Summary

International Symposium on Nonlinear Theory and its Applications

2017

Session Number:A3L-D-1

Session:

Number:A3L-D-1-1

Multi-Objective Particle Swarm Optimizer Networks with Tree Topology

Kyosuke Miyano,  Hidehiro Nakano,  Arata Miyauchi,  

pp.283-286

Publication Date:2017/12/4

Online ISSN:2188-5079

DOI:10.34385/proc.29.A3L-D-1-1

PDF download (461.7KB)

Summary:
Multi-Objective Particle Swarm Optimizer (MOPSO) is a kind of metaheuristic algorithms for solving multi-objective optimization problems. In MOPSO, a global best solution set corresponding to the Pareto solution set is stored in an archive memory.
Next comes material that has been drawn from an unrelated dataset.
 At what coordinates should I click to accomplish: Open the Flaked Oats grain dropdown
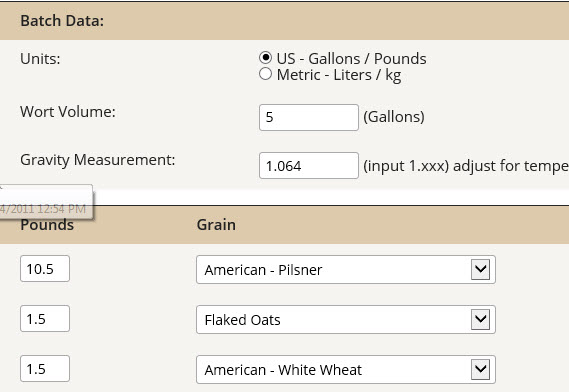point(346,319)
Island-model MOPSO (IMOPSO) has a tree topology of sub-swarms; a upper layer sub-swarm search the Pareto solution set in the multi-objective function, while lower layer sub-swarms search the best solutions in each single objective function. IMOPSO can effectively search high-quality Pareto solution set. This paper investigates the performance of some migration strategies. Then, it is shown that a migration strategy between lower layer sub-swarms can provide the good search performance. In the simulation experiments, the results for some benchmark problems are shown.